==== Records ====

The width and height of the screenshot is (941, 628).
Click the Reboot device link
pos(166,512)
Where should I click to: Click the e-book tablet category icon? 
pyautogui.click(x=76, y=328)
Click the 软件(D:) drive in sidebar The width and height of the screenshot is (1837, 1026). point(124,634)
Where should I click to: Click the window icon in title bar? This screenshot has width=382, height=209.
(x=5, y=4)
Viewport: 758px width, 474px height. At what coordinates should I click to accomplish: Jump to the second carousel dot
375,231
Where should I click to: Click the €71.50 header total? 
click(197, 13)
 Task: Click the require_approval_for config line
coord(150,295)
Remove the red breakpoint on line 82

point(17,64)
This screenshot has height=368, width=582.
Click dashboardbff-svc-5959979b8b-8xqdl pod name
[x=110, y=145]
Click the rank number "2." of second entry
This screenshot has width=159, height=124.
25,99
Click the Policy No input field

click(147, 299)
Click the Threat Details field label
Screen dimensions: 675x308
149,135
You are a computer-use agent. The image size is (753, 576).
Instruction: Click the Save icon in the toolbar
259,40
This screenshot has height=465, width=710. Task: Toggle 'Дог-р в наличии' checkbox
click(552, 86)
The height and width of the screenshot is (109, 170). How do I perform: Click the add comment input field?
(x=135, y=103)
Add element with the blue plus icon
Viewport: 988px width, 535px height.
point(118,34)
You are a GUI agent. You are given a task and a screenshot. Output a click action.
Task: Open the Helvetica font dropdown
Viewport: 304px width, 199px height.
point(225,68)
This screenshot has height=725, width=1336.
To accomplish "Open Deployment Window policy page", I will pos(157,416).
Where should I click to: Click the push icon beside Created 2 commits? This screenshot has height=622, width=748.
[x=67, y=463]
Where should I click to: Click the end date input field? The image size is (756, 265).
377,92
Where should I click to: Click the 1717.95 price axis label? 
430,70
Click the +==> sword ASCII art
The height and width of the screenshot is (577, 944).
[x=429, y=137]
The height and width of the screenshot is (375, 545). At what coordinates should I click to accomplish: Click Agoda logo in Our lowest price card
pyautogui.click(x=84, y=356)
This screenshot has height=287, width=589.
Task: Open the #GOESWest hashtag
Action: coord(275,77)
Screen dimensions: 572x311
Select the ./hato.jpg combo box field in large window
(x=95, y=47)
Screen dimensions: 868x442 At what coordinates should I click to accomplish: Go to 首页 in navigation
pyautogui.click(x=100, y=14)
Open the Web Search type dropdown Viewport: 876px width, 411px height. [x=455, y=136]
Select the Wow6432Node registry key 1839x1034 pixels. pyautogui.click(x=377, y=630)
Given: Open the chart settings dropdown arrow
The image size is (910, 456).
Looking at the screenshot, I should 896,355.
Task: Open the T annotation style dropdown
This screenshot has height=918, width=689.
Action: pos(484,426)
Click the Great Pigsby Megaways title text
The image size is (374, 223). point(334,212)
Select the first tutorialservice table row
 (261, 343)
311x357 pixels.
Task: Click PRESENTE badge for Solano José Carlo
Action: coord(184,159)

====

■ Prompt
The records above should be printed exactly, please, from the first line through the line containing "Click the rank", with both ends kept and nothing past it.

■ Response box
The width and height of the screenshot is (941, 628).
Click the Reboot device link
pos(166,512)
Where should I click to: Click the e-book tablet category icon? 
pyautogui.click(x=76, y=328)
Click the 软件(D:) drive in sidebar The width and height of the screenshot is (1837, 1026). point(124,634)
Where should I click to: Click the window icon in title bar? This screenshot has width=382, height=209.
(x=5, y=4)
Viewport: 758px width, 474px height. At what coordinates should I click to accomplish: Jump to the second carousel dot
375,231
Where should I click to: Click the €71.50 header total? 
click(197, 13)
 Task: Click the require_approval_for config line
coord(150,295)
Remove the red breakpoint on line 82

point(17,64)
This screenshot has height=368, width=582.
Click dashboardbff-svc-5959979b8b-8xqdl pod name
[x=110, y=145]
Click the rank number "2." of second entry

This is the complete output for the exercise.